When it exits, it saves the machine state to disk so that when it's run again, it can pick up where it left off. This way the agent can run the workflow command, get a prompt, do the work, then run the workflow command again to get the next prompt until the machine is done. See this blog post for more details.

Any routine work can become a workflow with this tool, such as adding a route to a spec, a server handler for the route, a page to a website, a table to a database, a deployment to a project (TODO!), or a package to a monorepo. Because it's built on XState, workflows can also invoke other workflows.

Going back to SAF, I opted to compose my own framework not only because it gives me a way to discern best practices, it also is a playground for building out these workflows and testing them out and optimizing the stack for the workflows. My goal is to:

  1. Write workflows for all routine work (in progress)
  2. Set up evals for them to ensure they are reliable
  3. Experiment with changing the framework to see how much best practices actually help (based on eval results)

Demo

This is a demo of the workflow tool in action, using @saflib/drizzle workflows to create a database schema and five queries in 13 minutes.

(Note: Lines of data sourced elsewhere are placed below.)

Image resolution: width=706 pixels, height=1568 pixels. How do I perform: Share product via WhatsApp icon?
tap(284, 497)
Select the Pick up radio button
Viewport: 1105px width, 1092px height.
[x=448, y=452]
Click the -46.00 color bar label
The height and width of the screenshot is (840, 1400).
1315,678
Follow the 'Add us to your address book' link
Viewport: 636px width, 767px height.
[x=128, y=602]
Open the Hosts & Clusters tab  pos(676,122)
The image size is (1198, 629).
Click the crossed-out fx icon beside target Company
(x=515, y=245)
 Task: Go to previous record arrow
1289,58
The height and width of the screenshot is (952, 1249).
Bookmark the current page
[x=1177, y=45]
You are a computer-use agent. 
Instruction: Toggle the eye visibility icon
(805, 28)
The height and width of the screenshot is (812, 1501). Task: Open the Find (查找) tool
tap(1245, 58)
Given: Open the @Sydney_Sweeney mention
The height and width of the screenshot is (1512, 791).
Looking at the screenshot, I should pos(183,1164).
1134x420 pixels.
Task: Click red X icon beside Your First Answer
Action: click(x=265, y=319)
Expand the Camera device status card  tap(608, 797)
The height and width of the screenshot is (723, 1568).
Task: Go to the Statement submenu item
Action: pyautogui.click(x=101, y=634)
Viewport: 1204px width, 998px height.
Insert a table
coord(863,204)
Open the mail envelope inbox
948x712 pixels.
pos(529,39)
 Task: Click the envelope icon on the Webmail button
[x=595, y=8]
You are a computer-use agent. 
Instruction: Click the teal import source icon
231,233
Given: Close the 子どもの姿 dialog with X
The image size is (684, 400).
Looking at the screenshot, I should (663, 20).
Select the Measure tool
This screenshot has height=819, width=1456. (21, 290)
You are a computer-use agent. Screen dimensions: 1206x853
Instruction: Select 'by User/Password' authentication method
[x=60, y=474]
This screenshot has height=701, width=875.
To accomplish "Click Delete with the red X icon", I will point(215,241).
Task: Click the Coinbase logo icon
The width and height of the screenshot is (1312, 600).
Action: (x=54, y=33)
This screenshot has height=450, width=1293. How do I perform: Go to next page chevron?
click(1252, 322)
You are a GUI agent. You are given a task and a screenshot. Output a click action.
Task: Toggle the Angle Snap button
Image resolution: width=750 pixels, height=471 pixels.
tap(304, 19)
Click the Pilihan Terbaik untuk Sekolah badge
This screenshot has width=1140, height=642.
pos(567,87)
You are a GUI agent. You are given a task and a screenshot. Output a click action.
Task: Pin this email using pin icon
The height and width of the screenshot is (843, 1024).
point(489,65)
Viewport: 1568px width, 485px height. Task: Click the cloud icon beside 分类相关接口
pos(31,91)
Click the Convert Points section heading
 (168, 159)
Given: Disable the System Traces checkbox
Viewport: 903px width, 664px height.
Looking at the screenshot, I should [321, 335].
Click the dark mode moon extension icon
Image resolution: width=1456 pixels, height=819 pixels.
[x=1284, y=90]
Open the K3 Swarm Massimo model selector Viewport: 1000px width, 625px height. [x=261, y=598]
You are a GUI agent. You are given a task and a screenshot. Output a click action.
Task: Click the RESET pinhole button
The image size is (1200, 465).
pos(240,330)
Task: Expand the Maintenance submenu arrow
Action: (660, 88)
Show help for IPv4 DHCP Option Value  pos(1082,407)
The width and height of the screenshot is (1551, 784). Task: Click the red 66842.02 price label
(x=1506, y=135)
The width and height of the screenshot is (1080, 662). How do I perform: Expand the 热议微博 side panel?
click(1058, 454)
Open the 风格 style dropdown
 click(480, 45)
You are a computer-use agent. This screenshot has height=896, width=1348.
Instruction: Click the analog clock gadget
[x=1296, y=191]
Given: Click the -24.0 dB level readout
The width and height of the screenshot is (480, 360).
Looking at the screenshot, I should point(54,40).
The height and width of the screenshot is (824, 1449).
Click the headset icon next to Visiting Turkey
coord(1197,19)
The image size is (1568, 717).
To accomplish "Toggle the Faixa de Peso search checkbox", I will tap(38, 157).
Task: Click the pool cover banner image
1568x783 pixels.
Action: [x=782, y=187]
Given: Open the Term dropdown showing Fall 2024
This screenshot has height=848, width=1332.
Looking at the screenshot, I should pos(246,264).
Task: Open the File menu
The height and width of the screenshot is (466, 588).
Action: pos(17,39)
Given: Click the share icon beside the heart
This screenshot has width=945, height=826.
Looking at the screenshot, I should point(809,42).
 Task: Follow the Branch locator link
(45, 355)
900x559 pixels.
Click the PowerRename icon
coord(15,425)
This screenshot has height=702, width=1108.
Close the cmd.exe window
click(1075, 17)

Here are the exact prompts I used in the demo.

Prompt 1

Hey, I’d like to add a simple TODO app as a demonstration. To start, I’d like you to update the database schema to add a new table for TODOs. Can you go to /services/caller/caller-db and run npm exec saf-workflow kickoff update-schema and follow the prompts to add a new table with a very straightforward todo schema?

Prompt 2

Looks good! Now I’d like to add queries for it. Please within this same directory run npm exec saf-workflow kickoff add-queries ./queries/todos/create.ts and set that up to create a todo?

Prompt 3

Looks good! Let’s add more database queries. Let's start with get-all.ts, then get-by-id.ts, update.ts, and remove.ts.

Exploring Workflows

You can see what workflows there are and what they look like by finding "Workflows" in the sidebar to the left. Each package in SAF which provides workflows will have one.

The documentation for each workflow is generated. In the docs for any given workflow, there's a "Checklist" section which is just what you get when you run the workflow tool checklist command for that workflow.

Trying Out Workflows

Unfortunately, it's not very self-service. I still need to update saf-template to be able to use all modern workflows. Once that's done you'll be able to clone it and use the workflow tool with whichever coding agent (Cursor, Claude Code, Roo Code, etc.) you want.